ARCH+ is a quarterly German magazine for architecture, urbanism, and design that was established in 1967. The magazine has been praised by a number of different architects and publications.
History
A group of architecture students and junior faculty from the University of Stuttgart established ARCH+ in 1967 and its first issue appeared in January of the following year. Despite forming concurrent to the student protest movement of 1968, the magazine's content was not explicitly political in its first years. Early issues focused on technocratic aspects of architecture and urbanism, such as planning theory, semiotics, mathematics, and cybernetics. In the early 1970s, growing ideological divides among the publication's contributors led to the establishment of splinter editorial groups in West Berlin and Aachen. A new wave of editors effected a politicization of the magazine, which came to focus increasingly on the sociological issues surrounding the built environment.

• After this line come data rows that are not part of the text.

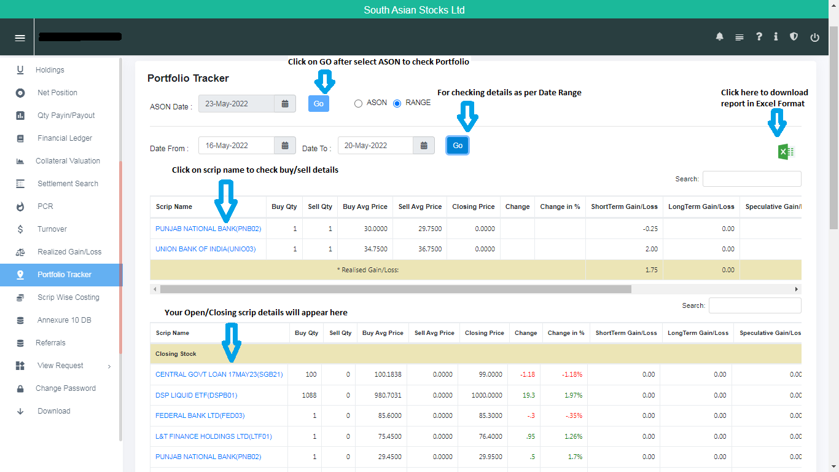
Task: Open the hamburger navigation menu
Action: (20, 37)
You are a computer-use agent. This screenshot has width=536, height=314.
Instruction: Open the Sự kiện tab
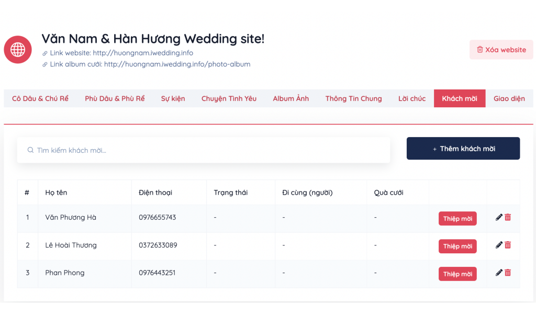(x=173, y=98)
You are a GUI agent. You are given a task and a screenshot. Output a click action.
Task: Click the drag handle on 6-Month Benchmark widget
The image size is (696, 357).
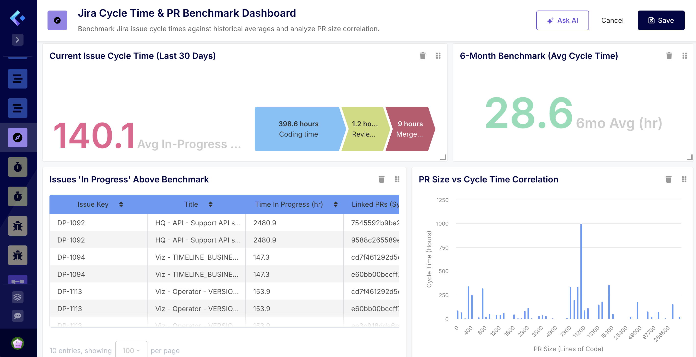click(685, 56)
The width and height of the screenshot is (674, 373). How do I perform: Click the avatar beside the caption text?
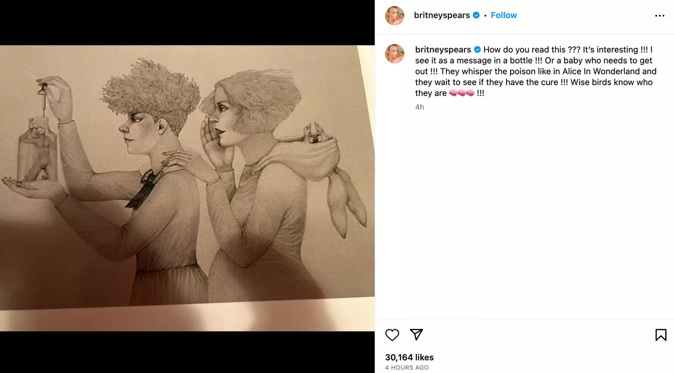[x=395, y=54]
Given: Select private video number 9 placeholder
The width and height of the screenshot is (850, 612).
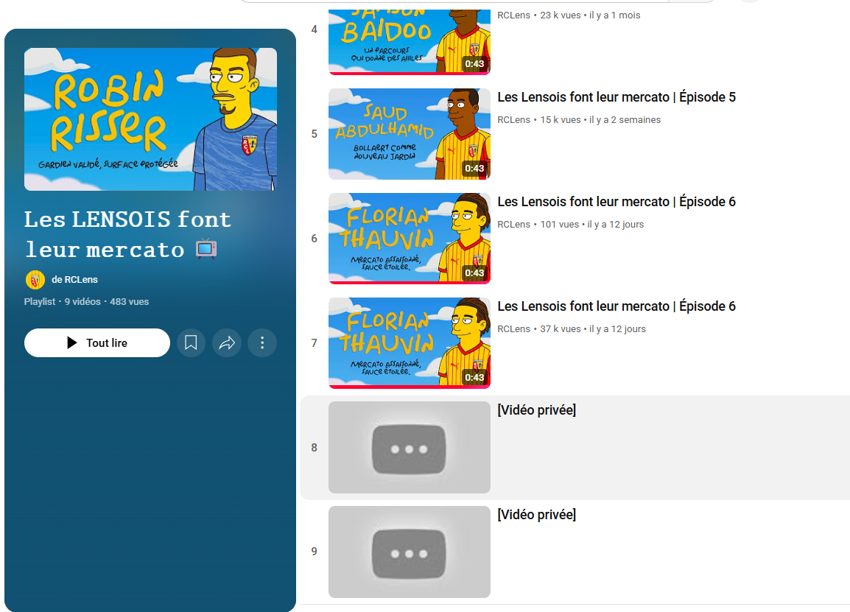Looking at the screenshot, I should pos(410,552).
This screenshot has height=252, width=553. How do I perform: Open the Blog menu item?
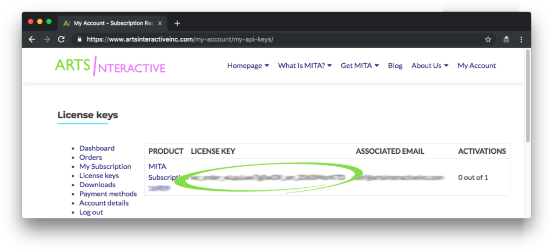pos(395,66)
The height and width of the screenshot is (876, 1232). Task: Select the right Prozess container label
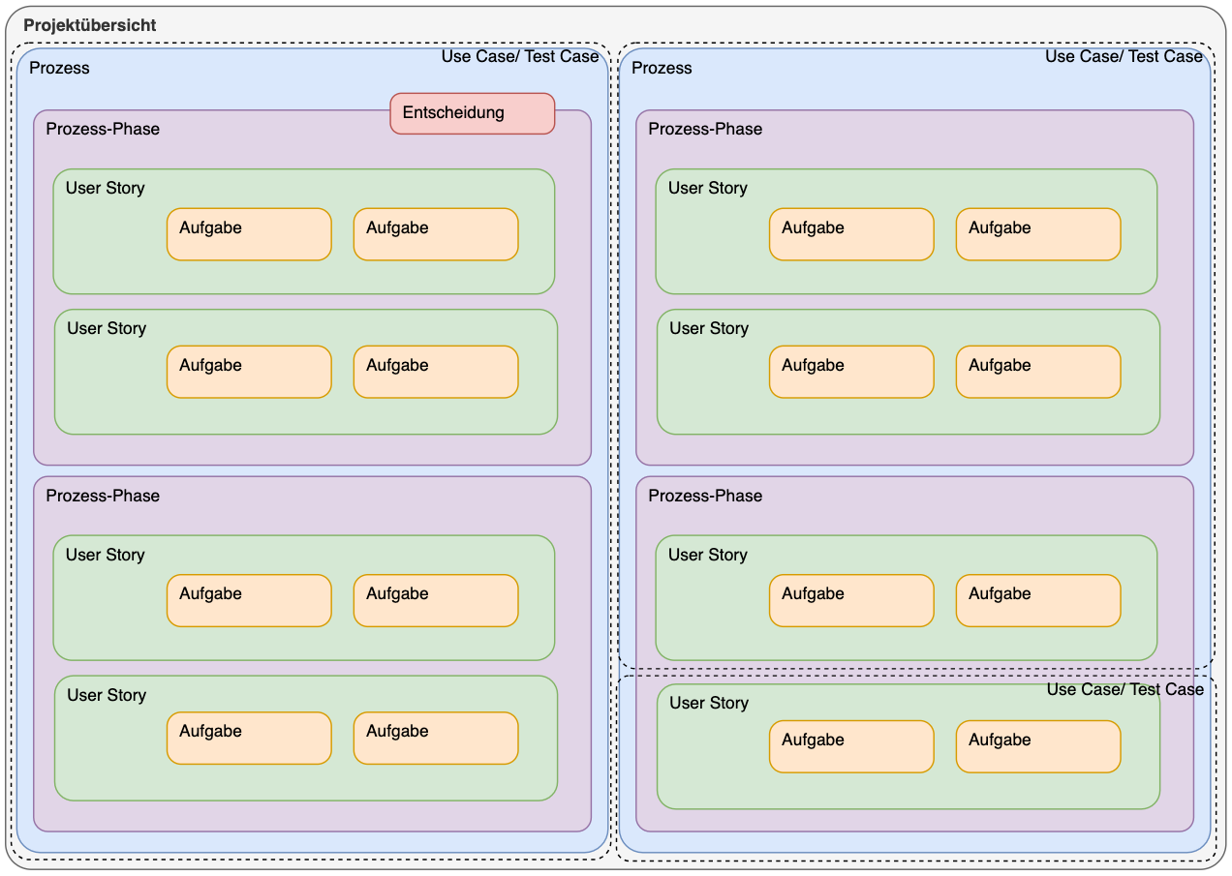click(x=662, y=68)
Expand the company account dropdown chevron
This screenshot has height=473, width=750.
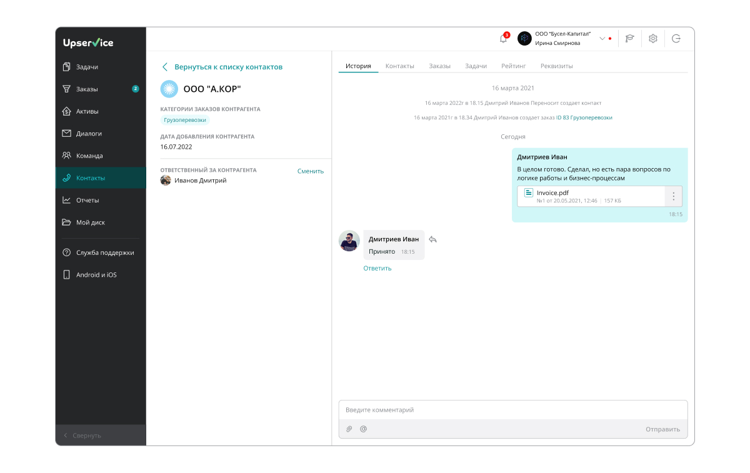[603, 39]
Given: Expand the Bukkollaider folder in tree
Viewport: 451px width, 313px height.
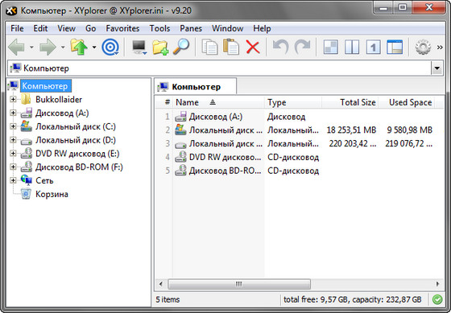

While this progressive political orientation has stayed with the magazine until today, subsequent decades saw an increase in attention to other aspects of the field, including: aesthetics and postmodernism in the late 1970s, the legacy of the modern movement in the mid-1980s, and high-tech architecture in the 1990s. Since 2000, ARCH+ has expanded its scope of activities to include exhibition design, exhibition catalogs, a lecture and conversation series, research projects, and competitions. In 2010, ARCH+ released one of its first fully bilingual publications, Post-Oil City, which was followed by its first bilingual issue, Think Global, Build Social!, in 2013. The issue also served as a catalog for an eponymous exhibition at the German Architecture Museum in Frankfurt am Main.
Content
ARCH+ is one of the largest and oldest periodicals in Germany that focuses on architectural historyand theory. Every issue is devoted to a particular subject, place, or theme; recent topics include contemporary Japanese architecture, social housing design, service architecture, and shrinking cities. Contemporary buildings are featured to illustrate the topic, while timelines and reference projects are meant to situate the topic in broader historical and cultural contexts. Issues regularly include long-form essays by academics and architects as well. The Zeitung section of every issue features book and exhibition reviews.